Work to be completed. Present exactly, and only, the lines running from the line that contains "Task: Click the 120.49% ROI value" through the end of the entries below.

>>>

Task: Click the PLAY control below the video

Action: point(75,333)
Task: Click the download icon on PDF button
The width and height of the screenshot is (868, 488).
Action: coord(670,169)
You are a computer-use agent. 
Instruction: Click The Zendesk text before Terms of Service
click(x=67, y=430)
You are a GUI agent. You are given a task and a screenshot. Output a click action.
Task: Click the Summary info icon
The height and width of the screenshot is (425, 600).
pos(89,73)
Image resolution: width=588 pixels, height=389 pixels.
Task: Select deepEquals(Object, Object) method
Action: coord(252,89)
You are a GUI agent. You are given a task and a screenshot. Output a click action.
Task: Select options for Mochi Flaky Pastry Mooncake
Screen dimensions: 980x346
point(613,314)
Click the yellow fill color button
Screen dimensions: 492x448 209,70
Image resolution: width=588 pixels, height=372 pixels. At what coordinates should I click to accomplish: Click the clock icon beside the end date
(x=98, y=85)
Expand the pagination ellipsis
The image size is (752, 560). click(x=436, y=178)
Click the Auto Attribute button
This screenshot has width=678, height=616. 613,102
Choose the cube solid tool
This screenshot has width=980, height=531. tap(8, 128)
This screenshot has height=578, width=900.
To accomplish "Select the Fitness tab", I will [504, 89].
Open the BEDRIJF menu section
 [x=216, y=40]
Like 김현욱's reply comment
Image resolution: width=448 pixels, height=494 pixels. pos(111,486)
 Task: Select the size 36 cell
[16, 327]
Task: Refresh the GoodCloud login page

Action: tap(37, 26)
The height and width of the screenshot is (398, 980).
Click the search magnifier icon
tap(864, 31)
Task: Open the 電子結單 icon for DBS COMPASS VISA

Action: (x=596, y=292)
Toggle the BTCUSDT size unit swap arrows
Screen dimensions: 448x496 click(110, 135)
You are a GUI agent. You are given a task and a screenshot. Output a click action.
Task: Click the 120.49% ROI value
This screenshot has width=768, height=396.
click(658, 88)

<<<

Answer section.
Task: Click the 120.49% ROI value
This screenshot has width=768, height=396.
click(658, 88)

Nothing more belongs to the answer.